### Passage provided:
· · · ·
There’s a lot of machinery left in the mountains, Alain adds—robots and killer lights (”razor beams,” such are they called). They also share the story of their visit from Deputy Dave to tell them how Hambry folks don’t like strangers at their Fairs.

They’ve figured out that all the warnings mean Jonas and Co. will be making their move on Reaping Fair-Day, and “steal Farson’s goods right out from under our noses,” and then blame the boys. Roland says they plan to destroy what they’ve left at Citgo “as bait of our own,” and strike them where they gather, at Hanging Rock where they’ve been moving the tankers. He figures there will be at least a couple of hundred men, and he “intends that all these men should die.” The plan is to blow up the tankers, let themselves be seen, and then lead Jonas and Co. into Eyebolt Canyon, and into the thinny.

Not only is Susan agog, but so are Alain and Cuthbert, who, of course, have known nothing of what Roland has been planning.

What Constant Reader Learns: Cuthbert admits that, despite their earlier disagreements, he now thinks Roland was right about not telling anyone back home of the goings-on in Hambry. For his part, Roland acknowledges he was right for the wrong reasons. He has a bruise on his chin, but they seem to have truly settled their differences, at least for now.

Fun to watch Cuthbert and even Alain try to joke a little with Susan, who’s also quick to laugh, but Roland’s as entertaining as a turnip.

I like the way Stephen King is setting this up, where we know what each side’s plan is, and the tension keeps building as we get closer.

 

Wizard and Glass, “Come Reap”: Chapter 5: Wizard’s Rainbow, Section 5

Roland’s little bombshell silences everyone for a while. Finally, Susan tells him he’s mad, but Cuthbert’s starting to understand. The cut in the canyon wall they’d spotted earlier will be their escape route. When they get to the top, they can pile enough stones to send an avalanche after anyone who tries to follow them. Those who try to ride out of the canyon will face a wall of burning brush from the boys’ earlier work, and the smoke will drive them into the thinny if the wind is blowing right.
· · · ·
Saved data entries:
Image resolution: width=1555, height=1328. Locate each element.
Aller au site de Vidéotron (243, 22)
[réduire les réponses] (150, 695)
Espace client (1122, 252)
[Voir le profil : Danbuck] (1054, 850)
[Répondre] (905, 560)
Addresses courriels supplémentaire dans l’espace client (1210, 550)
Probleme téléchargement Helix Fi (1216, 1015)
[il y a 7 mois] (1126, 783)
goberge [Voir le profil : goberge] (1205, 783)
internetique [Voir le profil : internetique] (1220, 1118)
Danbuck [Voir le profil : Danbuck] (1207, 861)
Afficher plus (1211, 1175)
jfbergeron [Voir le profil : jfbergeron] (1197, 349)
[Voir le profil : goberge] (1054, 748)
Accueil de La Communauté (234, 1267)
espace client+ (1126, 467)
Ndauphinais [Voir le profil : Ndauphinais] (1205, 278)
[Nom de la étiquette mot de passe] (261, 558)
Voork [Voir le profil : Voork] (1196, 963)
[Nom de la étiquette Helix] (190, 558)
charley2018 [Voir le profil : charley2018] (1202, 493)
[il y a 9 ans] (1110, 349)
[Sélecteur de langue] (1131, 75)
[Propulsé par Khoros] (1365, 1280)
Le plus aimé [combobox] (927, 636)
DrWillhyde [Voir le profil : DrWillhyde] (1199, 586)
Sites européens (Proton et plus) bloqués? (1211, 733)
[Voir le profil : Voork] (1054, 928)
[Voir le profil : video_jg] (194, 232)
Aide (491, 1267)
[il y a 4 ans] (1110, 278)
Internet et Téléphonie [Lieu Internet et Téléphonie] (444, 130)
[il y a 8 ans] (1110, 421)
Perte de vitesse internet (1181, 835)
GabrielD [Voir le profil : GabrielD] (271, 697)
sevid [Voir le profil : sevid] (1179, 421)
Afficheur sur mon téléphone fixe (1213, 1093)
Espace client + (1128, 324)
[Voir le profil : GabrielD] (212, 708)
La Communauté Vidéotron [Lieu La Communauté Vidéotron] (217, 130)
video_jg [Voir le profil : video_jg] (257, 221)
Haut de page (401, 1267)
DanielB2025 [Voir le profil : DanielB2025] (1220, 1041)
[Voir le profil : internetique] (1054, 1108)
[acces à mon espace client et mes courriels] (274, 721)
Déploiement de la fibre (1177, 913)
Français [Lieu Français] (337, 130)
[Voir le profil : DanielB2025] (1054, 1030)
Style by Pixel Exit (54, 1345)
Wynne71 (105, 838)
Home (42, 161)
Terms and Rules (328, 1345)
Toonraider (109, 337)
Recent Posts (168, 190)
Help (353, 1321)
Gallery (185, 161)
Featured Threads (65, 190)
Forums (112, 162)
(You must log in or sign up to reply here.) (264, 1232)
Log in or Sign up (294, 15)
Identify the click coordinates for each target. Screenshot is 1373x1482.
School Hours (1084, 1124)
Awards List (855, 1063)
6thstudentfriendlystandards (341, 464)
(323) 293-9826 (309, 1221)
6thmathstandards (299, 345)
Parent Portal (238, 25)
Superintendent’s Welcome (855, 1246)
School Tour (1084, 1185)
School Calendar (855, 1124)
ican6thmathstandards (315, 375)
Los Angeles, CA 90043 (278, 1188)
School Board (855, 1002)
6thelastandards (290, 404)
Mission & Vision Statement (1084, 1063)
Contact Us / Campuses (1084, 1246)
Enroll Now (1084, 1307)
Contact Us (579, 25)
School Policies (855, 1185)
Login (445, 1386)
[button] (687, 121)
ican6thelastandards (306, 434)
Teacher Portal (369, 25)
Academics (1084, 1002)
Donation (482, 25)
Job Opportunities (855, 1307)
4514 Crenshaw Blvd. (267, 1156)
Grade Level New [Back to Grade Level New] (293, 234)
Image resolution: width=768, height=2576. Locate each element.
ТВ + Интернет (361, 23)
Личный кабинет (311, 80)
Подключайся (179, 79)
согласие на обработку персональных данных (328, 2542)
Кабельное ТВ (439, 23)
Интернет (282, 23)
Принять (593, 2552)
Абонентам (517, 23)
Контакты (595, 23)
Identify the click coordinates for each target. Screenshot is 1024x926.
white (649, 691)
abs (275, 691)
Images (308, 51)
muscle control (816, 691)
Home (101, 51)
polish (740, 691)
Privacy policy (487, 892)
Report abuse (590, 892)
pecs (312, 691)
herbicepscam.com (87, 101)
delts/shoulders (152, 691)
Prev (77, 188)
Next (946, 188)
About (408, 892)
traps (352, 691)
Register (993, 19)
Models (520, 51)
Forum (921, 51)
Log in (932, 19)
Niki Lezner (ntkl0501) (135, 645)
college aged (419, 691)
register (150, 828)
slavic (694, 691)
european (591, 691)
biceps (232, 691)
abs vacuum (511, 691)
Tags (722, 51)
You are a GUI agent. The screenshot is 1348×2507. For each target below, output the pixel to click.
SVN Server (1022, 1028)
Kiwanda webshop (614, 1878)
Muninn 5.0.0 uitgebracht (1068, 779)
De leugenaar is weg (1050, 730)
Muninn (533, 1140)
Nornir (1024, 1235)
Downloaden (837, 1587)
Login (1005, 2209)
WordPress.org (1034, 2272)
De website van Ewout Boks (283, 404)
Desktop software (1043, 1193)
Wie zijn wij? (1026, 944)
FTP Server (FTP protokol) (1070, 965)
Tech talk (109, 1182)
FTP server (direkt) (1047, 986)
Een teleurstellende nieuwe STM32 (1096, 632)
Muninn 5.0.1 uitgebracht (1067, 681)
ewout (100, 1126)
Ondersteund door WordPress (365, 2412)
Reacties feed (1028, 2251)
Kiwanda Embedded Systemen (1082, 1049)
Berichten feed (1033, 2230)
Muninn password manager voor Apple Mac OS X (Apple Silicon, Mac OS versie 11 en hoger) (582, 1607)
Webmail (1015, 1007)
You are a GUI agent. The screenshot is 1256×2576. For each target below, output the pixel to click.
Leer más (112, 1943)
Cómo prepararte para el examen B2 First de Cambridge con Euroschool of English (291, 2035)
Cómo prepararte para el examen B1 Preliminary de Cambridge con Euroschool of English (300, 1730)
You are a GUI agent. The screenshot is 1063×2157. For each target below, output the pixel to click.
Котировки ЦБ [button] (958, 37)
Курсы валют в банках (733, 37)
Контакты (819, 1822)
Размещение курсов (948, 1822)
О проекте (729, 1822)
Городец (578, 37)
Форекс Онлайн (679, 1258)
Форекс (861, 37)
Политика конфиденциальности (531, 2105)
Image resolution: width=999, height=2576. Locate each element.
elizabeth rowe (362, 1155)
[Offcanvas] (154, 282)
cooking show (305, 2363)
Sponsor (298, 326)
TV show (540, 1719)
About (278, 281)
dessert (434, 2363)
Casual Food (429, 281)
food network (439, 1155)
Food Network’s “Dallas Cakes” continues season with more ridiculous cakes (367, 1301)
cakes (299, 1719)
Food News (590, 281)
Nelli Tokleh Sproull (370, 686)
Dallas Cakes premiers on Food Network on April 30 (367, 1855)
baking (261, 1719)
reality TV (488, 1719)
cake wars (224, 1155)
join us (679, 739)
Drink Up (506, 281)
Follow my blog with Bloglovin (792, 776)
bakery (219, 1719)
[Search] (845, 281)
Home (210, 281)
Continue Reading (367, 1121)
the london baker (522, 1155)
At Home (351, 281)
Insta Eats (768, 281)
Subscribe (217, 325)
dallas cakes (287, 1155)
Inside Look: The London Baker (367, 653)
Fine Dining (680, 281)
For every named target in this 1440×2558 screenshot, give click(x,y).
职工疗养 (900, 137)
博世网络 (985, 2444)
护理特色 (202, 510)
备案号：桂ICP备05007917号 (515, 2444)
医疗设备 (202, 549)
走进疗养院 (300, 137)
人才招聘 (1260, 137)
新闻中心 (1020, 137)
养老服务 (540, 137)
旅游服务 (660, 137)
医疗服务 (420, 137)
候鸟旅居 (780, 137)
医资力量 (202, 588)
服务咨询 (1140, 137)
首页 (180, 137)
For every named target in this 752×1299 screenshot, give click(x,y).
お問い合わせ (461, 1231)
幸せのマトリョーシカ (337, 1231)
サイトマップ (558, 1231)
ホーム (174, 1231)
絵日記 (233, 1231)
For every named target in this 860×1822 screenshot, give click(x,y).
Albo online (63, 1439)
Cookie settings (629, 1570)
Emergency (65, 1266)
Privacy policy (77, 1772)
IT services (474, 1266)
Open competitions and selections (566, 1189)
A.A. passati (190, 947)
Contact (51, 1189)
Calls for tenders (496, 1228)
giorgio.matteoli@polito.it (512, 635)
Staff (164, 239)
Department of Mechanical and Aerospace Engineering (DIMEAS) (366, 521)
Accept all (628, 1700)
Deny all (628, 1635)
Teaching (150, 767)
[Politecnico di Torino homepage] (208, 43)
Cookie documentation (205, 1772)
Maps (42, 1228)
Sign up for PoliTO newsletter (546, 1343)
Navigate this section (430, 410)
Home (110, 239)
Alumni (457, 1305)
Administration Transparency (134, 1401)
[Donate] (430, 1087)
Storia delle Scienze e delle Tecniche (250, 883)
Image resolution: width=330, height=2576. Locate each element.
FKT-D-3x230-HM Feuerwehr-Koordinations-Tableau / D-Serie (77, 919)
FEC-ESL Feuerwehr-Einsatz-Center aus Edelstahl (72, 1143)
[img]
· · · ·
### Work to complete:
1. According to the recap, where does Roland plan to strike Jonas and his men?
2. Write out the part of the recap between "Not only is" and "as a turnip.", inclusive.
The items above have nothing to do with this work.

### Results for the exercise:
1. At Hanging Rock, where they've been moving the tankers.

2.
Not only is Susan agog, but so are Alain and Cuthbert, who, of course, have known nothing of what Roland has been planning.

What Constant Reader Learns: Cuthbert admits that, despite their earlier disagreements, he now thinks Roland was right about not telling anyone back home of the goings-on in Hambry. For his part, Roland acknowledges he was right for the wrong reasons. He has a bruise on his chin, but they seem to have truly settled their differences, at least for now.

Fun to watch Cuthbert and even Alain try to joke a little with Susan, who’s also quick to laugh, but Roland’s as entertaining as a turnip.